Third part of Sylow's theorem [from Herstein's book]

Question

I was working on Third Sylow's theorem from Herstein's book.

1) Can anyone explain why the sum $\sum \limits_{x\in N(P)}o(Px)$ is equal to $o(N(P))$? I have tried some ways but no results.

2) Since $p^{n+1}\nmid o(N(P))$ and $\dfrac{p^{n+1}u}{o(N(P))}$ is an integer why $\dfrac{p^{n+1}u}{o(N(P))}$ must be divisible by $p$?

Would be grateful if somebody will provide detailed explanations to my questions.

Answer 1

In the sum $\sum_{x\in N(p)}o(Px)$, $o(Px)=o(P)$ and so $$\sum_{x\in N(p)}o(Px)=\sum_{x\in N(p)}o(P)=o(P)\sum_{x\in N(P)}1.$$ Now the sum $\sum_{x\in N(P)}1$ is the number of elements $x$ in $N(P)$ for which the cosets $Px$ are distinct.

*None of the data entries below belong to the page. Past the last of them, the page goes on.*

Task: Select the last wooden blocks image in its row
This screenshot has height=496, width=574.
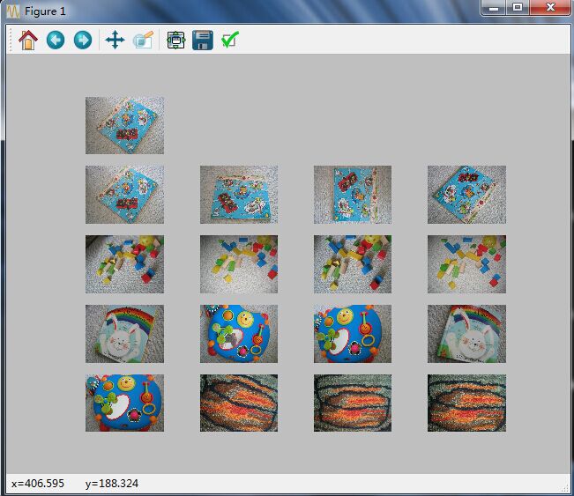Action: [x=466, y=263]
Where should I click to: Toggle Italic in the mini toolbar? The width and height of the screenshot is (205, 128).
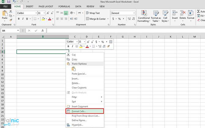[73, 46]
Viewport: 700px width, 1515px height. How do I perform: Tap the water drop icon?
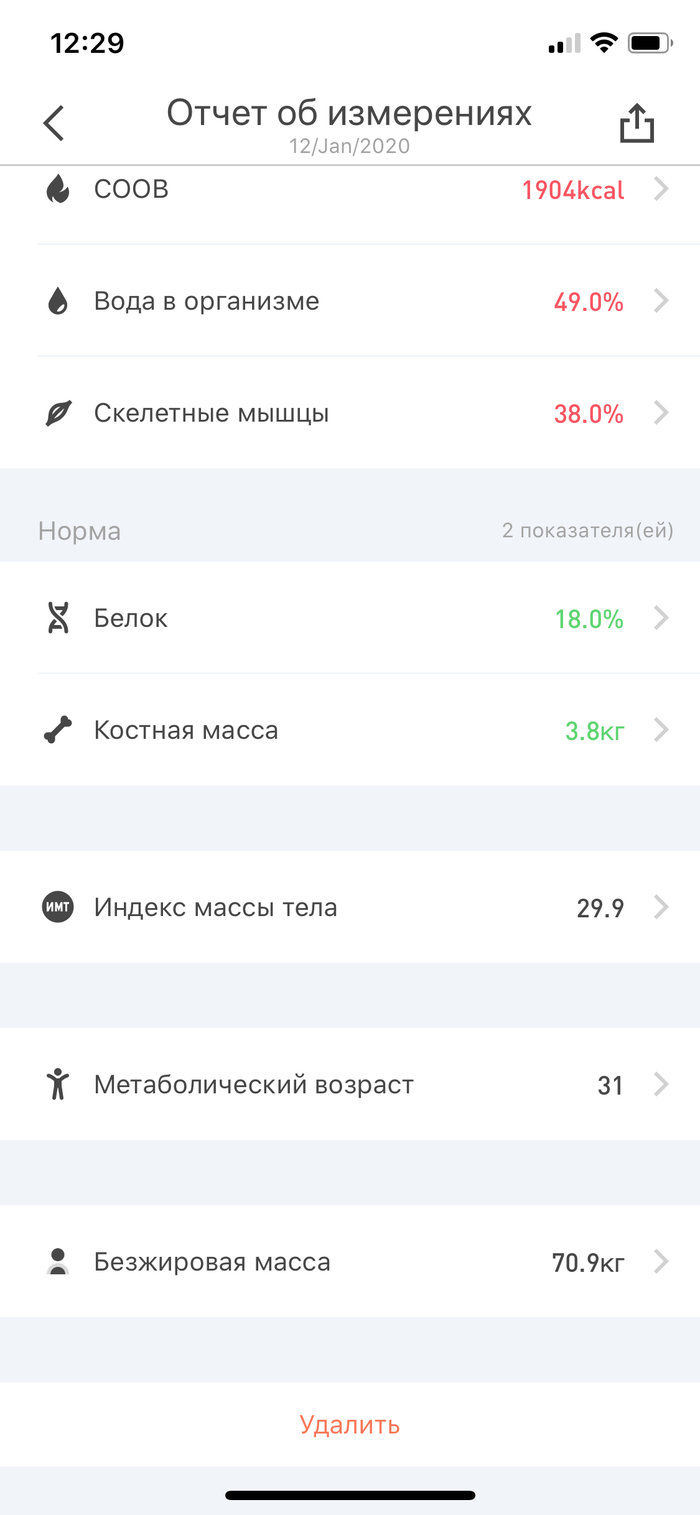click(58, 301)
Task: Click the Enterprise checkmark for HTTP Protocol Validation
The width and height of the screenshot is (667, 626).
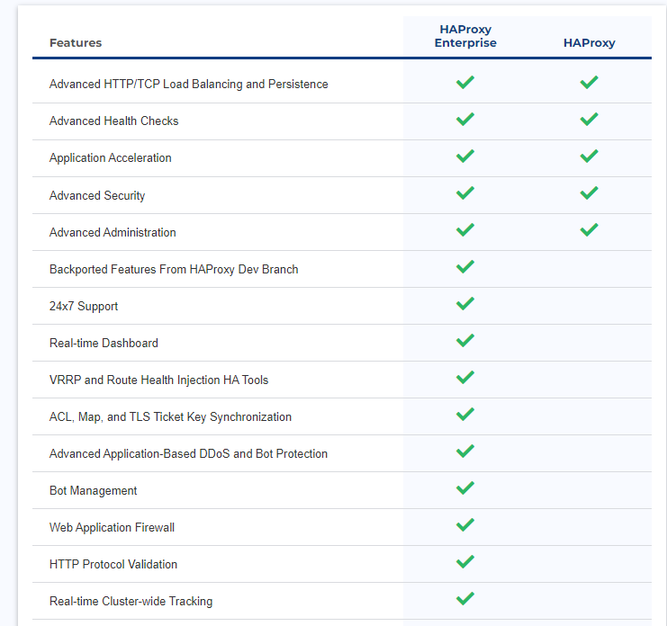Action: tap(465, 562)
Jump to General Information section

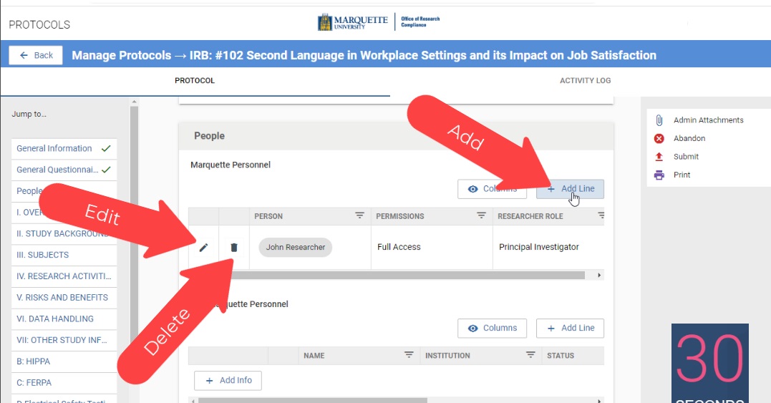click(x=55, y=149)
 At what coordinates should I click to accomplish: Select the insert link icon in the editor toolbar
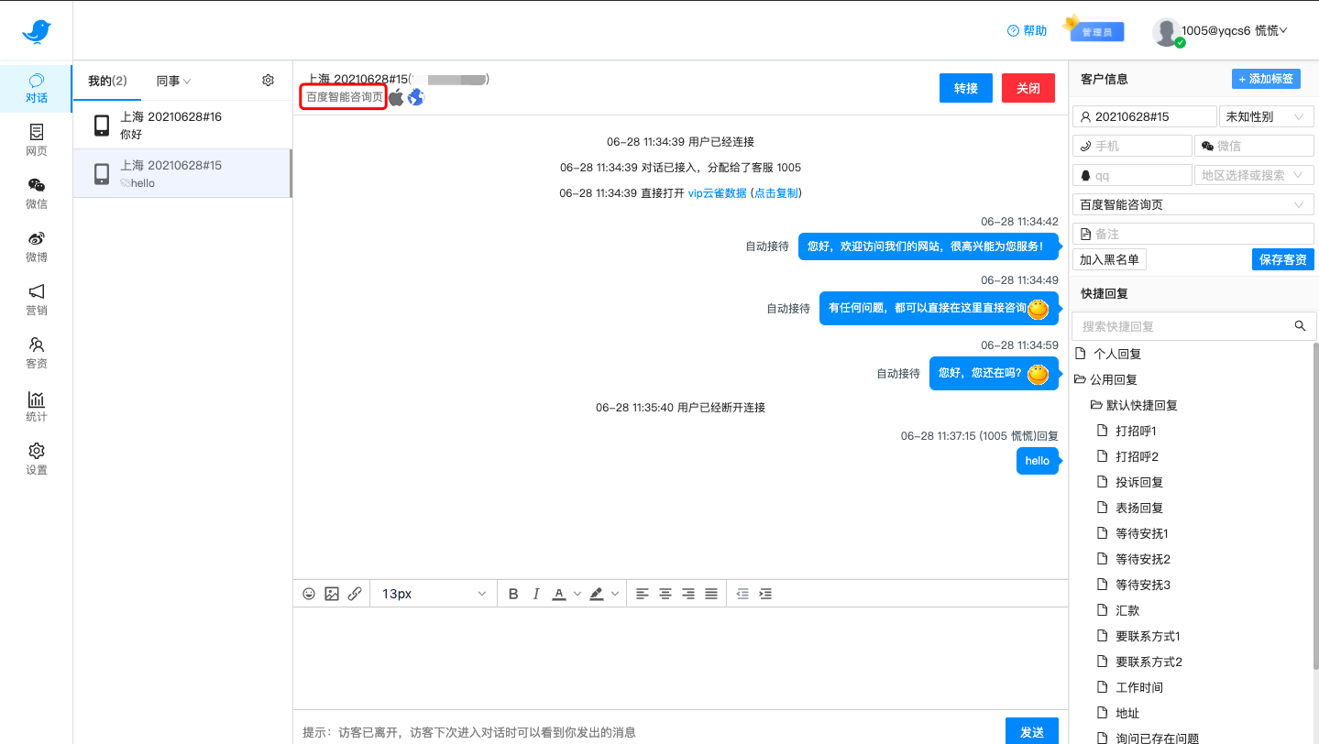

Since $P$ is a subgroup of $N(P)$, this is just the index of $P$ in $N(P)$ i.e., $o(N(P))/o(P)$ and so the result follows.

Edit: To see why the cosets are distinct, remember that the double cosets $PxP$ form equivalence classes in $G$ so $o(G)=\sum o(PxP)$ where the sum extends over all $x$ for which $PxP$ are distinct. But the corresponding cosets $Px$ are subsets of the double cosets $PxP$ and therefore if the double cosets are distinct, then so are the "single" cosets. So in the sum $\sum_{x\in N(P)}1$, $x$ actually has two properties: $x\in N(P)$ and the cosets $Px$ are distinct.

As for the second question, since $p^{n+1}$ can't divide $o(N(P))$, so the highest power of $p$ that $o(N(P))$ can have is $n$ and therefore $p^{n+1}u/o(N(P))$ has at least one $p$ as a factor.